Reischmann and Weiss, et al. have described a method for building bone tissue scaffolds using laminated sheets of material and stacking them together [9, 10]. Yan and Xiong et al. have disclosed the concept of using layered manufacturing methods and multi-nozzle deposition extrusion and jetting processes [11, 12]. R. Landers et al. have also devised a SFF method using a syringe-based system to dispense liquids, which is suited for working with biological materials such as cells and hydrogels [13, 14, 15]. Calvert et al. have devised a syringe-based system for the extrusion of hybrid polymer materials embedded with glass using layered SFF manufacturing [16]. Vozzi et al. have devised a microsyringe deposition system [17, 18]. Ang et al. created a single-nozzle, automated extrusion system that can utilize basic STL files [19]. U.S. Pat. No. 6,139,574 (Vacanti et al. Oct. 31, 2000) discloses vascularized tissue regeneration matrices formed by solid free form fabrication techniques. U.S. Pat. No. 6,143,293 (Weiss, et al. Nov. 7, 2000) discloses assembled scaffolds for three dimensional cell culturing and tissue generation. U.S. Pat. No. 6,027,744 and U.S. Pat. No. 6,171,610 (Vacanti, et al. Feb. 22,2000 and Vacanti, et al. Jan. 9,2001) describe guided development and support of hydrogel-cell compositions. U.S. Pat. No. 6,176,874 (Vacanti, et al. Jan. 23, 2001) discloses vascularized tissue regeneration matrices formed by solid free form fabrication techniques. U.S. Pat. No. 6,454,811 (Sherwood, et al. Sep. 24, 2002) discloses composites for tissue regeneration and methods of manufacture thereof. This method primarily focuses on 3DP for tissue engineering. U.S. Pat. No. 6,547,994 (Monkhouse, et al. Apr. 15, 2003) describes a process for rapid prototyping and manufacturing of primarily drug delivery systems with multiple gradients, mostly involving the 3DP technique. U.S. Pat. No. 6,623,687 (Gervasi, et al. Sep. 23,2003) describes a process for making three-dimensional objects by constructing an interlaced lattice construct using SFF to create a functional gradient material.
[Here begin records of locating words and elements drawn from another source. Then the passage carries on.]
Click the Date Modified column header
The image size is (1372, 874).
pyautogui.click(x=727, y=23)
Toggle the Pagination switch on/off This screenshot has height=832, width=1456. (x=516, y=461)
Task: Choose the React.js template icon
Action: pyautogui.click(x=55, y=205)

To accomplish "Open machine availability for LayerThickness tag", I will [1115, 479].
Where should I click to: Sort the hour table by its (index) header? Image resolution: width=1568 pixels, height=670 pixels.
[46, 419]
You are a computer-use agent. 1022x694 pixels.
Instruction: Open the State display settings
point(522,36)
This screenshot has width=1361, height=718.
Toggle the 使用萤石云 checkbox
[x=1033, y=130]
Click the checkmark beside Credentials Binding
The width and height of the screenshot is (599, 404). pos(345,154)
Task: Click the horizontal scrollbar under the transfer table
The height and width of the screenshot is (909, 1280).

Tissue scaffolds are limited by a lack of diffusion and circulation. The current state of technology generally relies upon interconnected channels and pores. Attempts to improve circulation are done externally using bioreactors to improve the flow of culture medium around the scaffold. Passive transport, such as a diffusion process, has an advantage in that it does not require the presence of a mechanical apparatus associated with bioreactors and perfusion pumps. Artificial methods for creating internal, diffusive meshes have been devised; however, their integration into a tissue scaffolds is too complex and does not provide reliable and consistent results. However, the presently known scaffolds are still diffusion limited internally and large scaffolds can have necrotic cores.
Thus, despite the foregoing developments, there is still a need in the art for artificial tissues having an improved internal transportation network.
All references cited herein are incorporated herein by reference in their entireties.